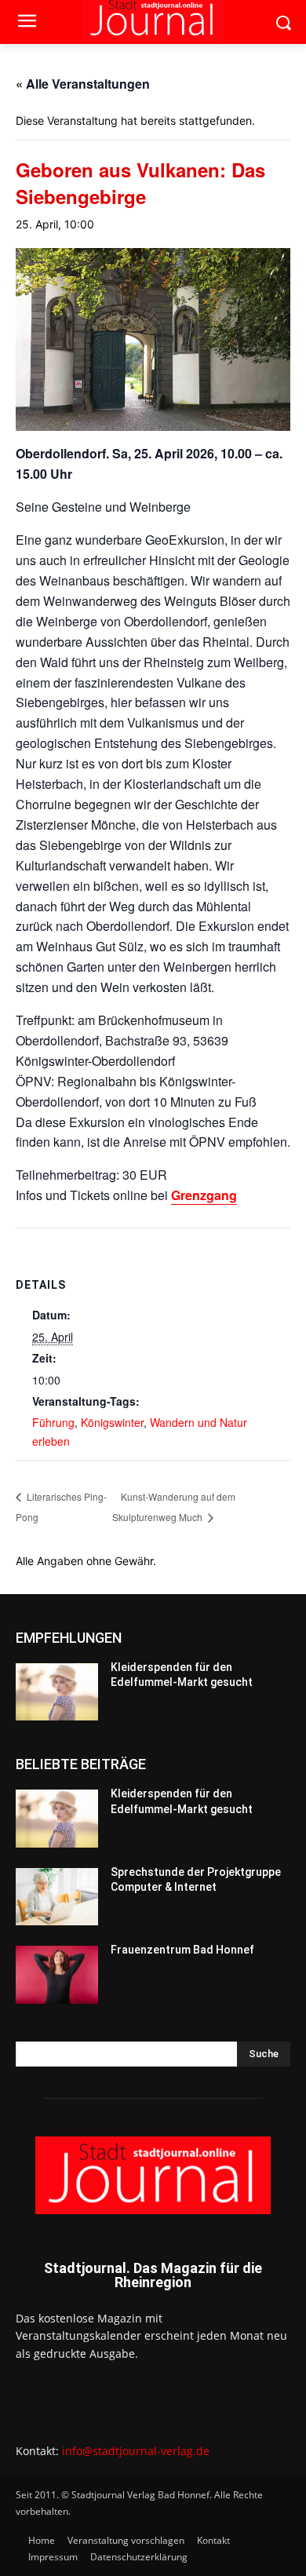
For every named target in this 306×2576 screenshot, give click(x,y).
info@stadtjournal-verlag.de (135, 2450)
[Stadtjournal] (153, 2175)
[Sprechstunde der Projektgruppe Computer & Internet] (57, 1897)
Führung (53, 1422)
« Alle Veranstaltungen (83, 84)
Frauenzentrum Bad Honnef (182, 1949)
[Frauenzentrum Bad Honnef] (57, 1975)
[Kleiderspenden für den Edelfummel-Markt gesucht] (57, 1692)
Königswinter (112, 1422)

--

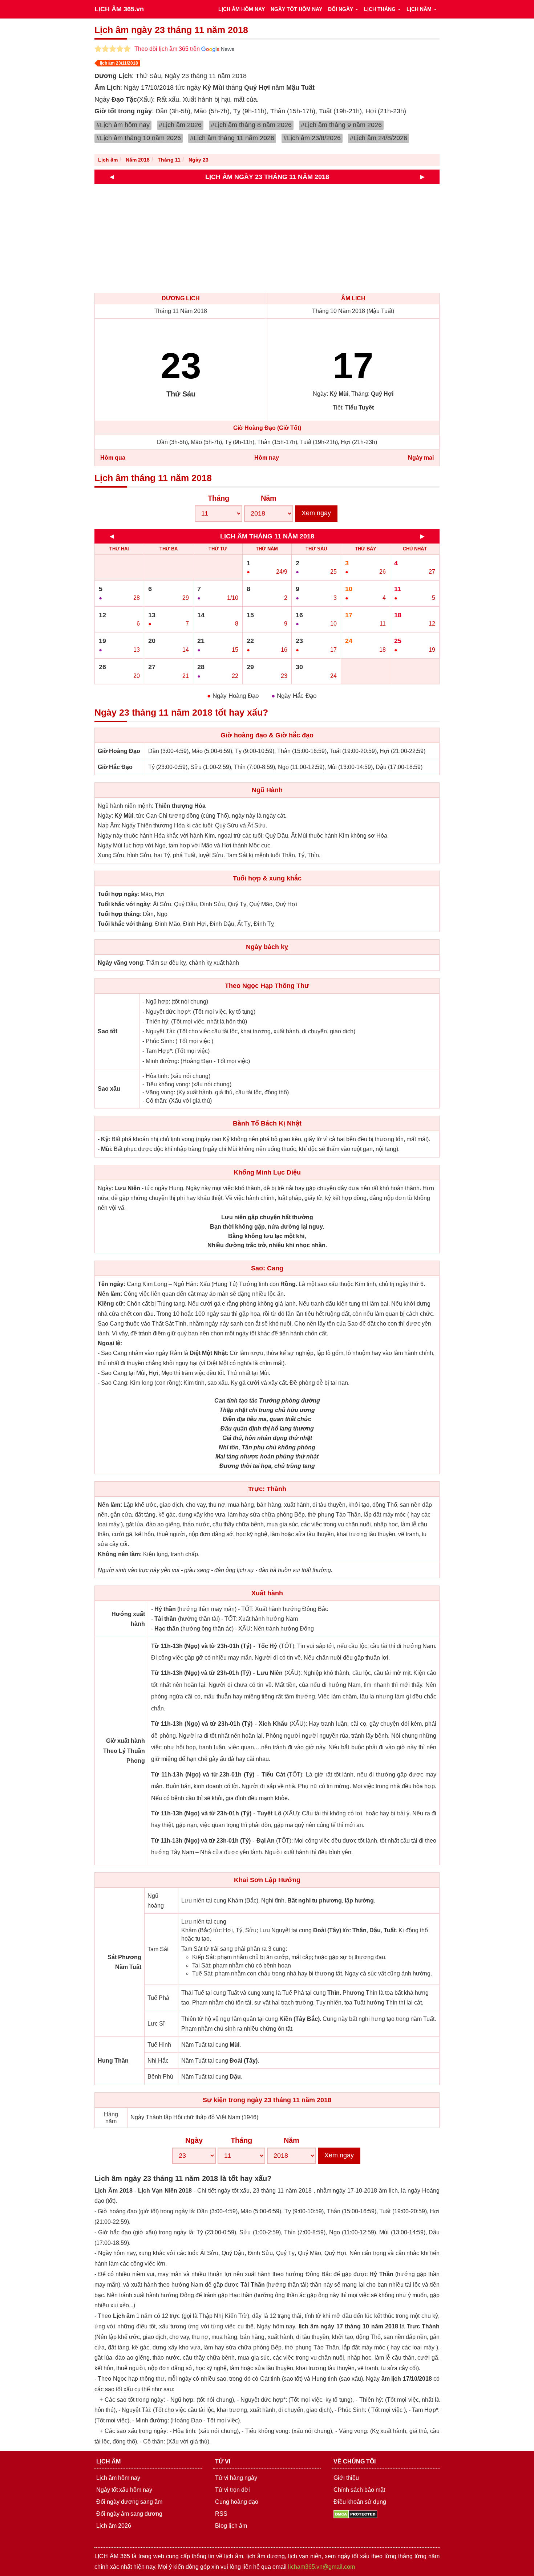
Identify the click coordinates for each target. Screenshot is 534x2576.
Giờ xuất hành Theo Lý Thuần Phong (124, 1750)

■ **Your goal**
Copy back the listing above exactly, but only from the line with "For every named" through the line with "Königswinter (112, 1422)", both ends included.

■ **Solution for this task**
For every named target in this 306×2576 screenshot, give click(x,y).
info@stadtjournal-verlag.de (135, 2450)
[Stadtjournal] (153, 2175)
[Sprechstunde der Projektgruppe Computer & Internet] (57, 1897)
Führung (53, 1422)
« Alle Veranstaltungen (83, 84)
Frauenzentrum Bad Honnef (182, 1949)
[Frauenzentrum Bad Honnef] (57, 1975)
[Kleiderspenden für den Edelfummel-Markt gesucht] (57, 1692)
Königswinter (112, 1422)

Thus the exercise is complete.